PARP enzymatic activity is counteracted by the enzyme poly(ADP-ribose) glycohydrolase (PARG), which hydrolyses PAR polymers and releases ADP-ribose subunits. Consistent with a role for PARPs in immune responses in plants, both PARG1 and PARG2 are required for stress responses to Botrytis cinerea in tomato and an increase in ADP-ribose polymer levels was observed in response to avirulentPst DC3000 (Adams-Phillips et al., 2010). Unlike the PARPs, PARG activity has been shown to regulate the circadian oscillator of Arabidopsis because the TEJ1 mutation in PARG1 has long free-running circadian period (Panda et al ., 2002).

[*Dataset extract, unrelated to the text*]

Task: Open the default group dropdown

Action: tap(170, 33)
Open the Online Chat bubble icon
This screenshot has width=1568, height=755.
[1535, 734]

Sirtuins, like the PARPs are NADases whose enzymatic activity is also inhibited by nicotinamide. Sirtuins are NAD+-dependent protein deacetylases homologous to the yeast Sir2 protein, which is responsible for heterochromatin formation in yeast (Imai et al ., 2000; Landry et al ., 2000; Smith et al ., 2000). In mammals, SIRTUIN1 (SIRT1) is closely associated with core circadian oscillator components. SIRT1 activity is rhythmic, and cultured mouse cells null for SIRT1 or transfected with SIRT1 siRNA had reduced amplitude of the BMAL1:LUC circadian oscillator reporter, suggesting SIRT1 is required to maintain the magnitude of oscillator gene expression (Asher et al ., 2008).

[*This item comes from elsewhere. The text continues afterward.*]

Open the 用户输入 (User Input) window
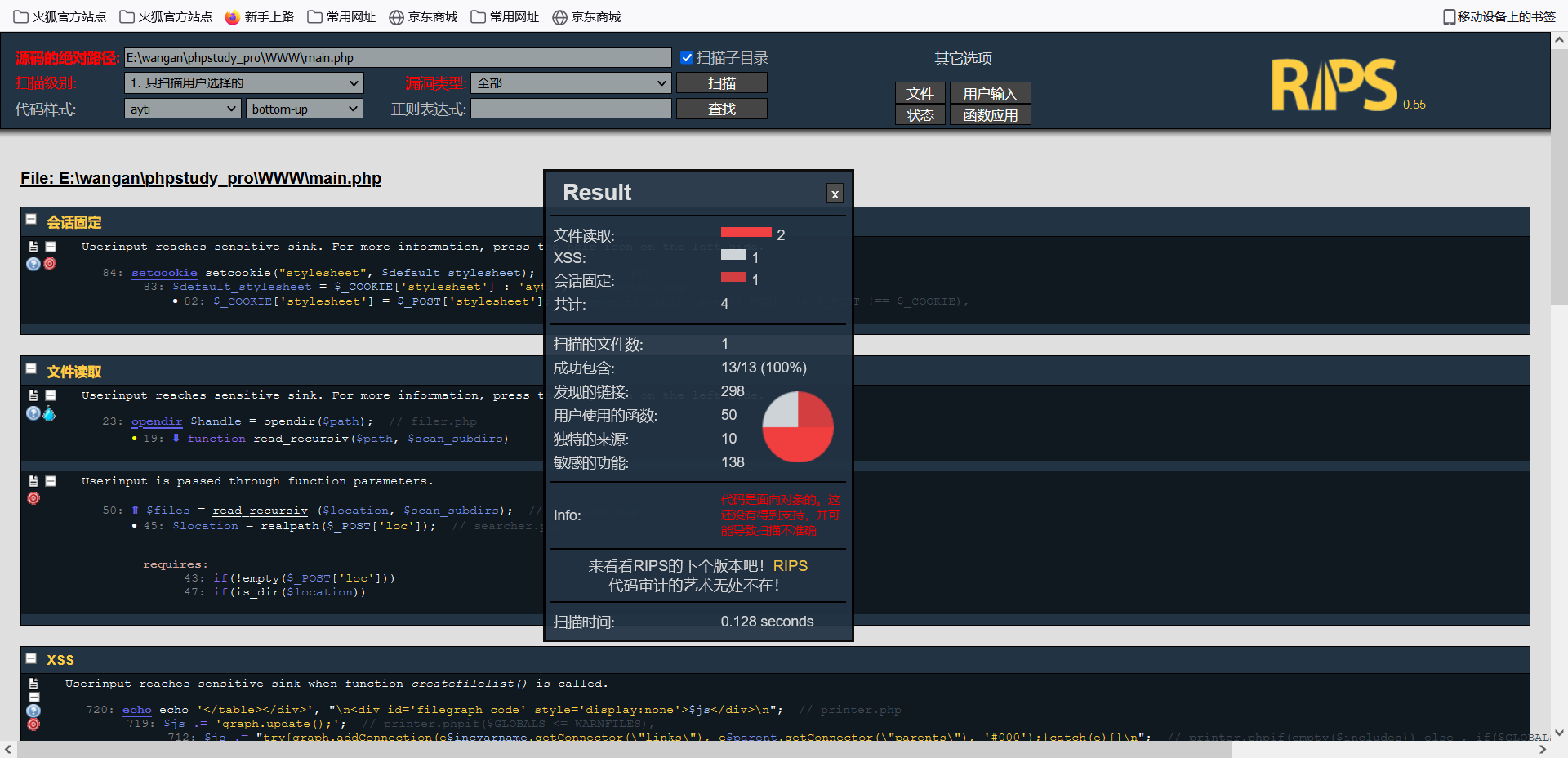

We have found evidence that nicotinamide affects the Arabidopsis circadian oscillator through its action on ADPRcyclase and the inhibition of Ca signalling (Dodd et al ., 2007; Awal et al2016; Marti et al 2018;Hearn et al ., 2018; Mombeartset al 2019). Here we have tested the counter hypothesis that members of the Arabidopsis PARP and SRT gene families participate in circadian regulation, and that this might explain the mode of action of nicotinamide in the circadian system. We performed this study because of the important role of the PARPs and SRTs in mammalian systems and the potential that this might be a conserved function between the circadian systems across Kingdoms. Using a combination of genetic and transcriptome analysis we find that the PARPs and SRTs are unlikely to be involved in circadian regulation in Arabidopsis and do not appear to explain the response of the Arabidopsis circadian oscillator to nicotinamide. These data define a major regulatory difference between the plant and mammalian circadian oscillators. We identify a function for PARPs in photoperiodic responses through the regulation of the flowering time regulator FLOWERING LOCUS C (FLC ). We demonstrate that SRT1 function might have been obscured in previous analysis of Arabidopsis because srt1knockouts are embryo lethal, which we conclude might be related to a profound effect of srt1 knockdown on gene expression during the day.